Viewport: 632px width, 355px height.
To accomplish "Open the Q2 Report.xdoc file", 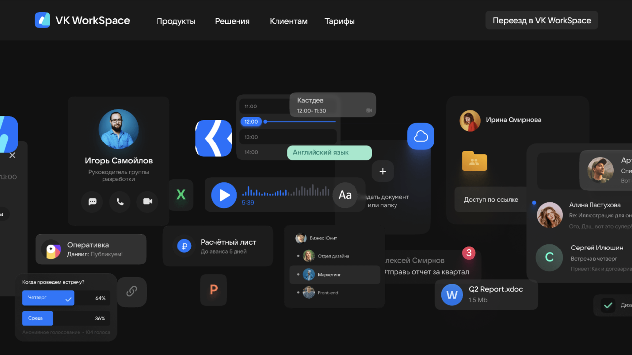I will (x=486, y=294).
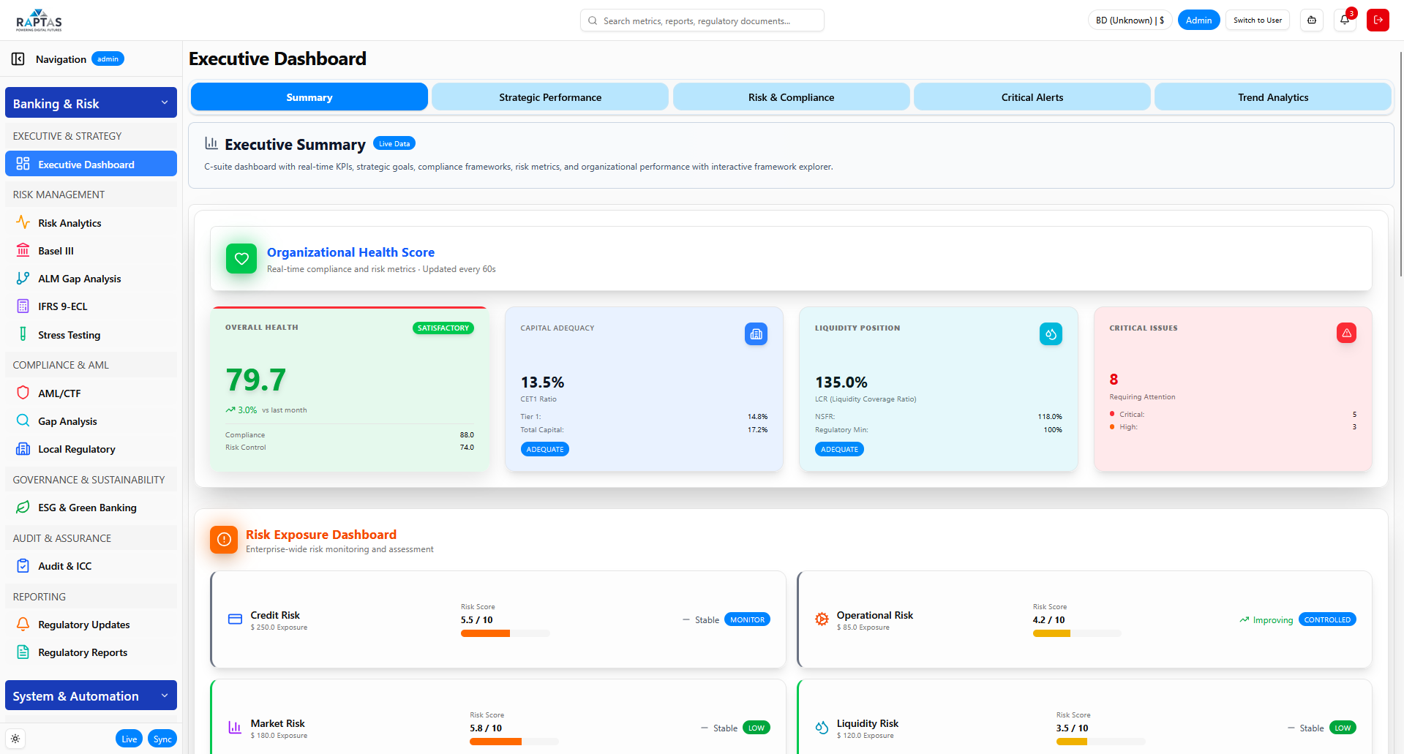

========================================================================

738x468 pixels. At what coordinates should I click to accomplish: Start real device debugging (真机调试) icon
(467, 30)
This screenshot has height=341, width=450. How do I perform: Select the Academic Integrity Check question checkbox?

========================================================================

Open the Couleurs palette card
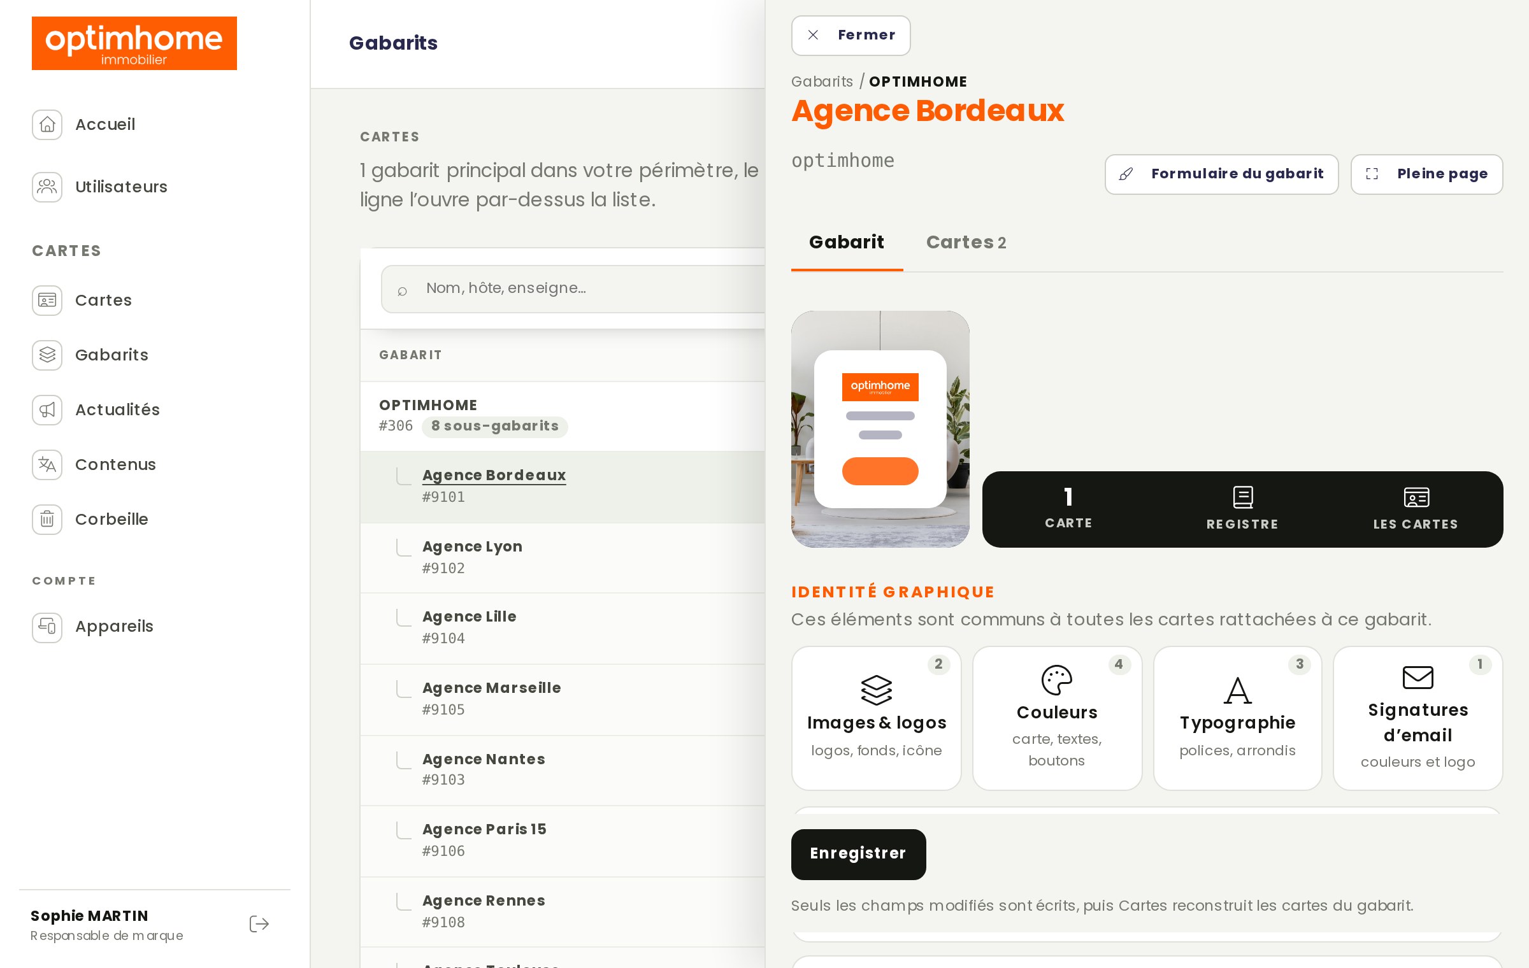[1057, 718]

========================================================================

- **STATED TASK**: Quote the entries from the line with "738x468 pixels. At" to the line with "This screenshot has", with both of those lines included.

- **TASK OUTPUT**:
738x468 pixels. At what coordinates should I click to accomplish: Start real device debugging (真机调试) icon
(467, 30)
This screenshot has height=341, width=450. How do I perform: Select the Academic Integrity Check question checkbox?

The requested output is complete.